Der Widerstand sinkt Deutschlands Elektrobranche freut dickes Auftragsplus

Quelle: dpa 1 min Lesedauer

Die deutsche Elektro- und Digitalindustrie hat das erste Halbjahr 2026 mit einem Auftragsplus abgeschlossen. Man blickt nun endlich wieder optimistischer nach vorn, wie die dpa vom ZVEI erfahren hat.

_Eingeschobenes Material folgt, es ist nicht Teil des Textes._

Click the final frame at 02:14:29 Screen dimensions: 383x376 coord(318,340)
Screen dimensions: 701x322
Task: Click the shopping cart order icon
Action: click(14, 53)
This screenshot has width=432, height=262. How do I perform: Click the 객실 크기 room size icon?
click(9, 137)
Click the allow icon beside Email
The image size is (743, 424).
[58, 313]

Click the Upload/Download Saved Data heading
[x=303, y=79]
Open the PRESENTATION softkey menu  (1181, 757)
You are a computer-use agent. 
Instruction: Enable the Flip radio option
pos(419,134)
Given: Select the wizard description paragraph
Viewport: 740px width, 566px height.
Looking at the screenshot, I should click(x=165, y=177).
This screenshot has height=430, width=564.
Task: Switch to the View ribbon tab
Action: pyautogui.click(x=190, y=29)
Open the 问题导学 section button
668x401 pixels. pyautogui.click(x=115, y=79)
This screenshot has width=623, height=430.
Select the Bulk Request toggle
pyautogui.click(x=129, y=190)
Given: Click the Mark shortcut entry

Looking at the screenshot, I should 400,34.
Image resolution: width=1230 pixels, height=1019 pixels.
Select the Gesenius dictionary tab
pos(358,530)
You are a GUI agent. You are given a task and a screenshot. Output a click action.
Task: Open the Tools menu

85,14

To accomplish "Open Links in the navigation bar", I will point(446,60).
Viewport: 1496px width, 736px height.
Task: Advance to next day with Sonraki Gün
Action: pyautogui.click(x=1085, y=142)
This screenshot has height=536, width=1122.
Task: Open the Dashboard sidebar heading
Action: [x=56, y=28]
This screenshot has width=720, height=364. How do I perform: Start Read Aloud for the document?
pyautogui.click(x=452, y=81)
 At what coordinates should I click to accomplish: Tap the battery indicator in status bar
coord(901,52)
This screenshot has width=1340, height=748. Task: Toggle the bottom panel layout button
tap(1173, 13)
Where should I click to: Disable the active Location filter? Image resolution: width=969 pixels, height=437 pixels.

Erfreuliches kann der Zentralverband Elektrotechnik- und Elektronikindustrie (ZVEI) aus Frankfurt am Main berichten! Denn die Auftragslage legt wieder kräftig zu ...(Bild:  KI-generiert)
Erfreuliches kann der Zentralverband Elektrotechnik- und Elektronikindustrie (ZVEI) aus Frankfurt am Main berichten! Denn die Auftragslage legt wieder kräftig zu ...
(Bild: KI-generiert)

Rund 9,5 Prozent mehr Bestellungen als im Vorjahreszeitraum verzeichnete die deutsche Elektro- und Digitalbranche bis Ende Juni, berichtet der ZVEI aus Frankfurt am Main. Aufgrund einer Produktionssteigerung um 0,7 Prozent in den ersten Halbjahr rücke das für das Gesamtjahr angestrebte Ziel von (inflationsbereinigt) plus zwei Prozent wieder deutlich näher. Die Stimmung wird auch besser! Denn sowohl die Beurteilung der aktuellen Lage als auch die allgemeinen Geschäftserwartungen fielen in der jüngsten Erhebung besser aus. Die Steigerung bei den Aufträgen stammt zu etwa gleichen Teilen aus dem In- (plus 9,7 Prozent) und dem Ausland (plus 9,4 Prozent).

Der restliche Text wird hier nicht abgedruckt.